Namun beradaptasi dengan mesin yang benar-benar berbeda tidaklah mudah, terutama bagi Mir yang mengatakan bahwa menghafal semuanya mulai dari prosedur awal hingga kontrol peluncuran adalah ‘mimpi buruk’.
“Ini sulit karena dengan Suzuki semua hal berada dalam cara yang berbeda. Untuk mengubah segalanya itu sulit. Tapi ini masalah waktu,” ujarnya saat tes pramusim.
‘BERJUANG UNTUK KELIMA’
Marquez juga melihat kembali kondisi fisik terbaiknya setelah operasi pada lengannya dan mengatasi penglihatan ganda menyusul kecelakaan dalam beberapa tahun terakhir, namun ia juga memiliki keluhan dengan mesin RC213V dan tidak mengharapkan podium pada balapan pembuka di Portimao.

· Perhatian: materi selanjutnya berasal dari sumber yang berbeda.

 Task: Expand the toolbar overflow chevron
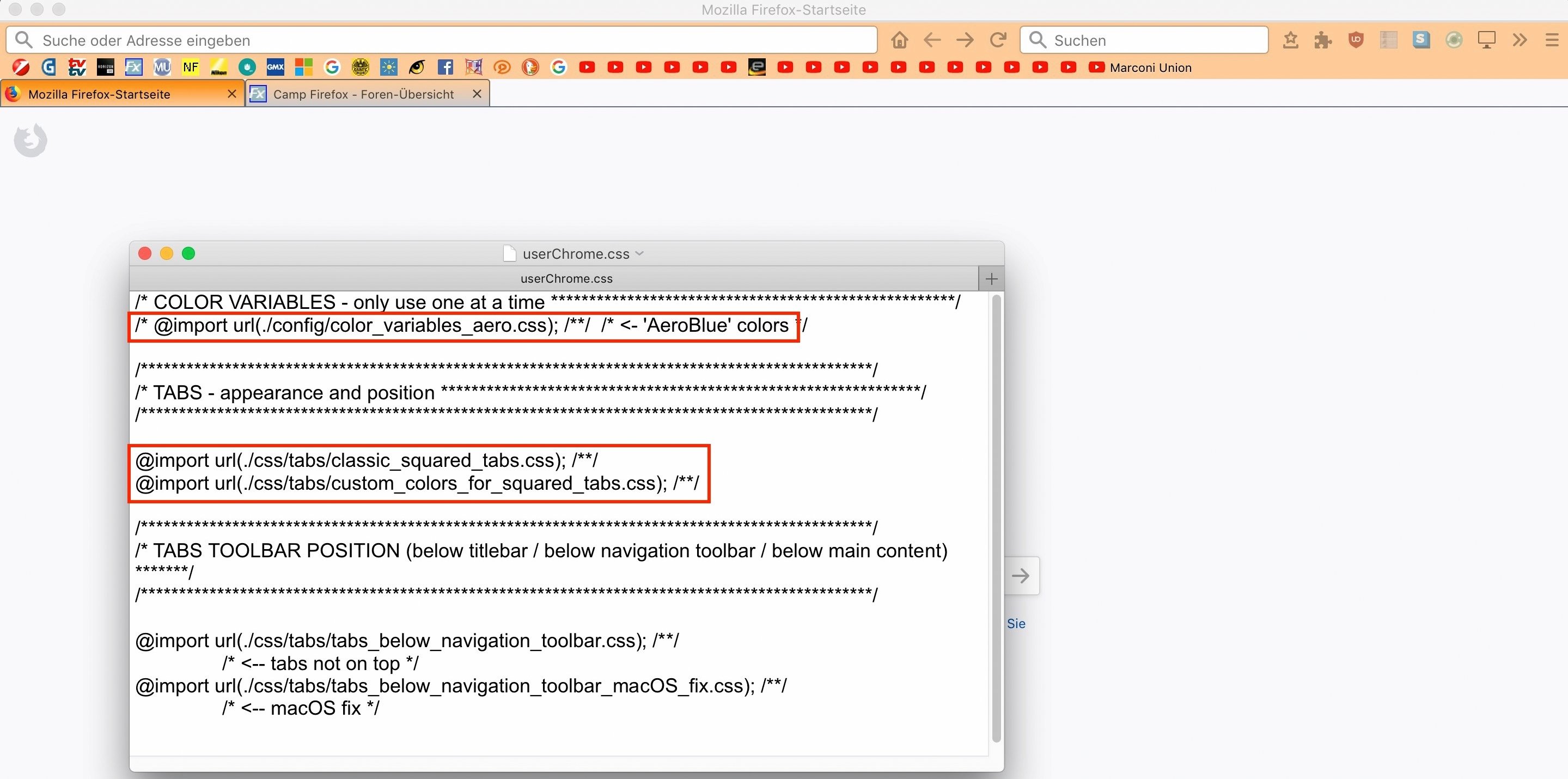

“Saat ini, jika balapannya besok, dengan kondisi yang kami miliki di trek (saat tes), kami bisa saja memperebutkan posisi kelima hingga 10,” ujarnya awal bulan ini.
Juara kelas premier enam kali itu juga mengeluhkan paket aero baru yang meningkatkan performa dan kecepatan dengan mengorbankan tontonan seiring dengan perubahan teknologi dalam cara mereka mengemudi dan mengejar lawan.
“Untuk pertunjukan kami berkendara lebih cepat. Tapi untuk pertunjukan saya merasa itu bukan cara terbaik,” ujarnya.
Saya berharap di masa depan, mereka (MotoGP) harus memahami ke arah mana mereka ingin melangkah.
PERCAYA UNTUK DIPIMPIN
Salah satu tim yang percaya diri adalah Ducati dengan juara bertahan Francesco Bagnaia mengatakan mereka memiliki setup yang tepat tahun ini setelah menunggu enam putaran untuk naik podium pertamanya tahun lalu.
Bagnaia mengatasi rintangan besar untuk menghapus defisit 91 poin untuk membantu Ducati akhirnya meraih gelar setelah 15 tahun, sekaligus mengakhiri penantian 50 tahun bagi pebalap Italia untuk memenangkan kejuaraan.
Pemain berusia 26 tahun itu kini bermitra dengan rekan senegaranya Enea Bastianini setelah tampil mengesankan dengan mesin Gresini untuk finis ketiga di klasemen.
Meskipun ia berharap bisa bertemu dengan pembalap yang “sangat kompetitif, sangat cepat” di trek, mereka adalah teman di paddock.
“Dalam balapan, ceritanya berbeda karena kami berdua menginginkan hasil yang sama, seperti biasa, tapi mari terus seperti ini, mari kita coba bekerja sama dengan baik dengannya. Dalam balapan kami ingin semua kemenangan, jadi kami akan berjuang,” kata Bagnaia. Reuters.
Fabio Quartararo dari Yamaha melihat keunggulan besarnya menguap di paruh kedua musim lalu ketika Bagnaia menggagalkannya meraih gelar berturut-turut dan pembalap Prancis itu mungkin akan kesulitan saat mereka menyempurnakan pengaturan motornya.
“Sejujurnya, kami tidak berada di tempat yang kami inginkan dalam hal kecepatan dan juga jadwal tes kami,” kata direktur tim Yamaha Massimo Meregalli.
“Yang harus kami evaluasi dan putuskan adalah paket aero. Kami punya dua ide berbeda dan kami akan mengambil keputusan sebelum balapan.”